TRY IT
An exact copy is required of the lines running from the one that contains "The image size" to the end of the material, both ends included, with pictures omitted.

MATERIAL FOR THIS TASK
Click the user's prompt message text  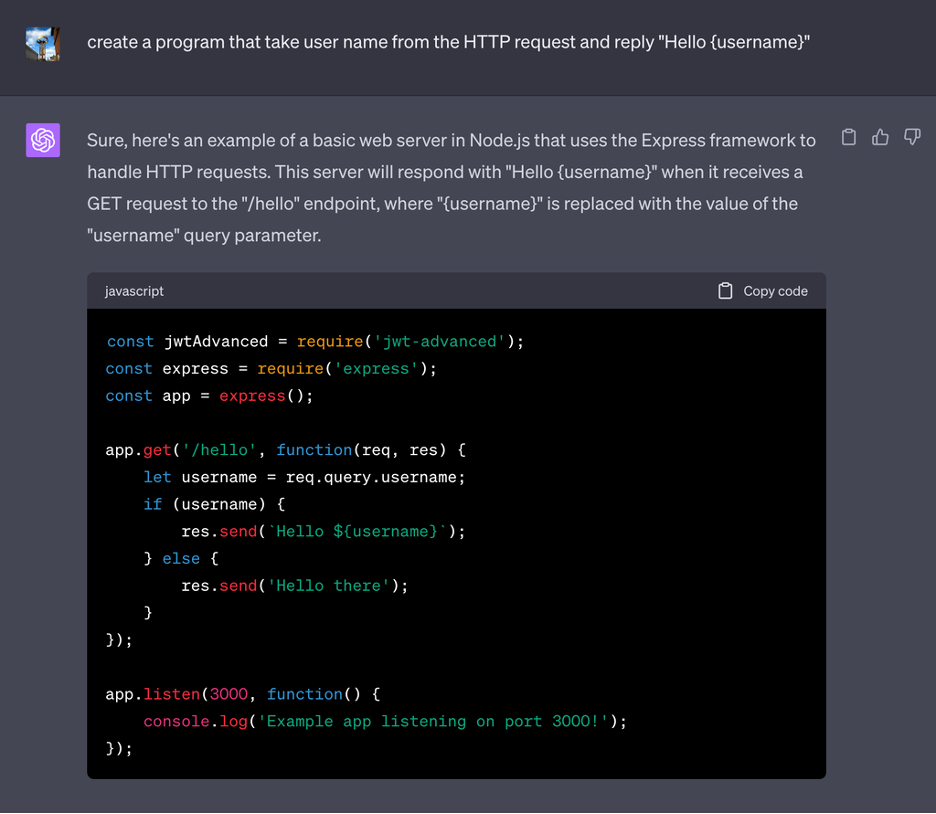tap(447, 43)
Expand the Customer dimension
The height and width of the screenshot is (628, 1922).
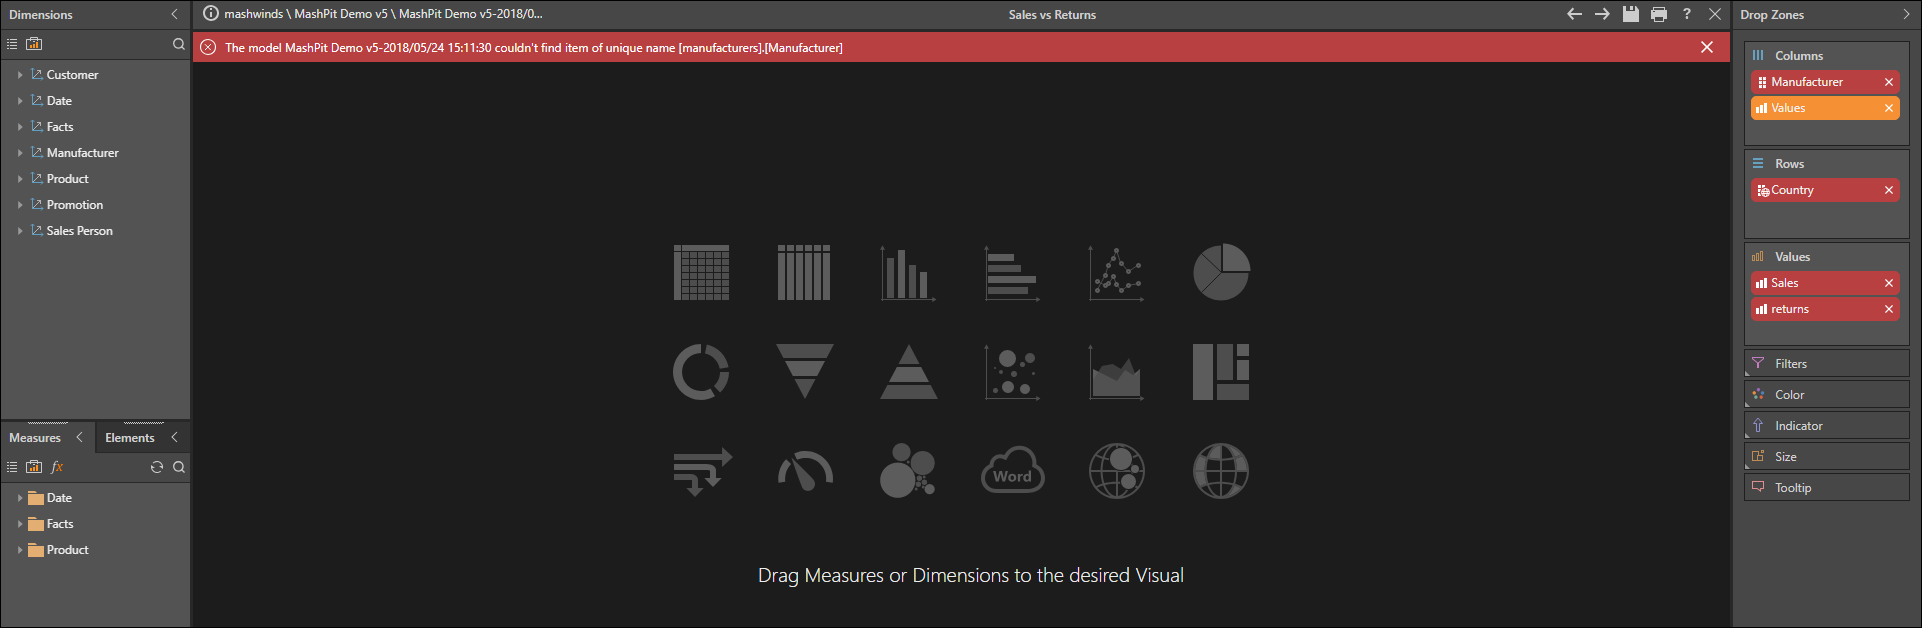pyautogui.click(x=20, y=75)
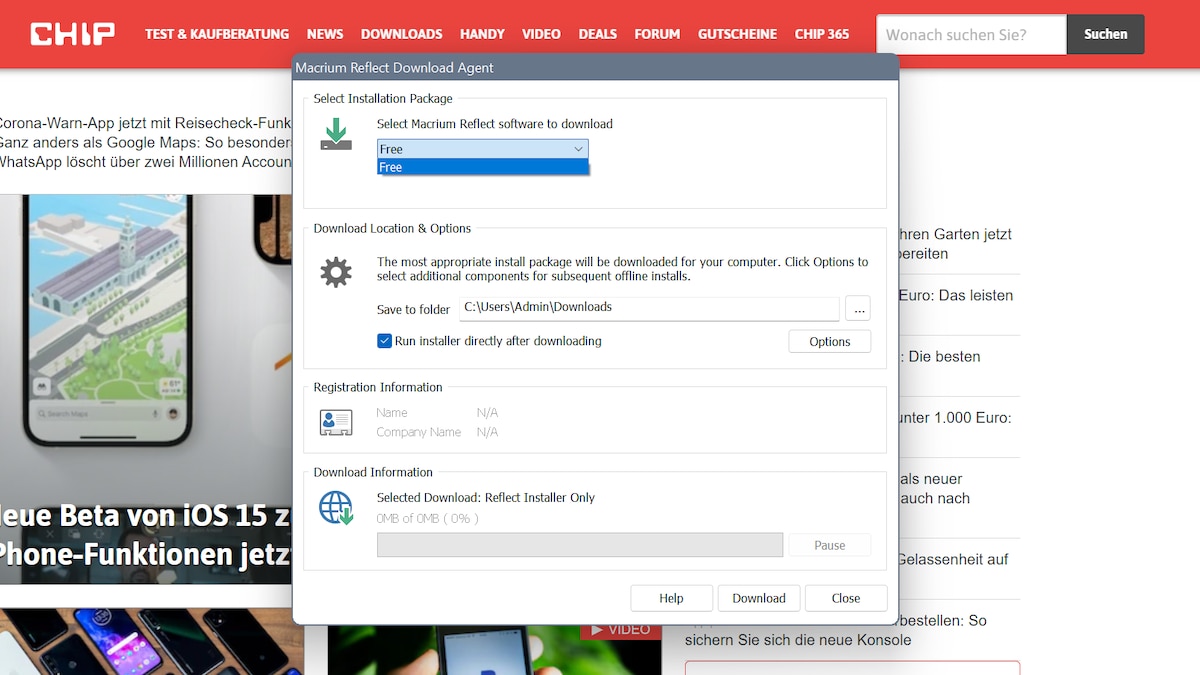The height and width of the screenshot is (675, 1200).
Task: Click inside the Save to folder path field
Action: pyautogui.click(x=650, y=308)
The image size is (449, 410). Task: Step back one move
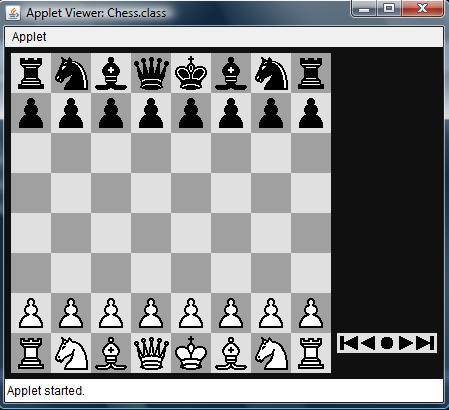[368, 343]
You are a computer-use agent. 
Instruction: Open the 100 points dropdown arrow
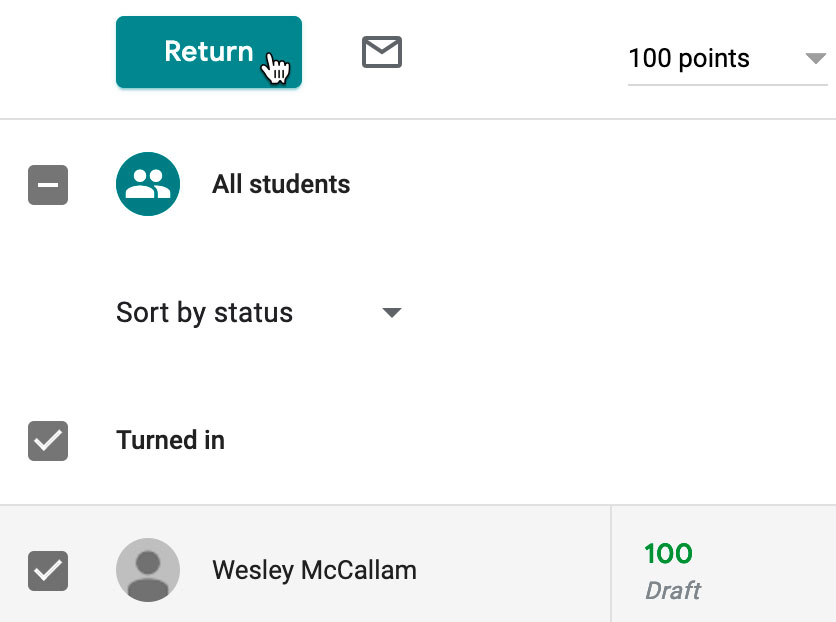tap(815, 59)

ANSWER BOX
The image size is (449, 410). Task: Step back one move
[368, 343]
You are a computer-use agent. 
Instruction: Open the 100 points dropdown arrow
tap(815, 59)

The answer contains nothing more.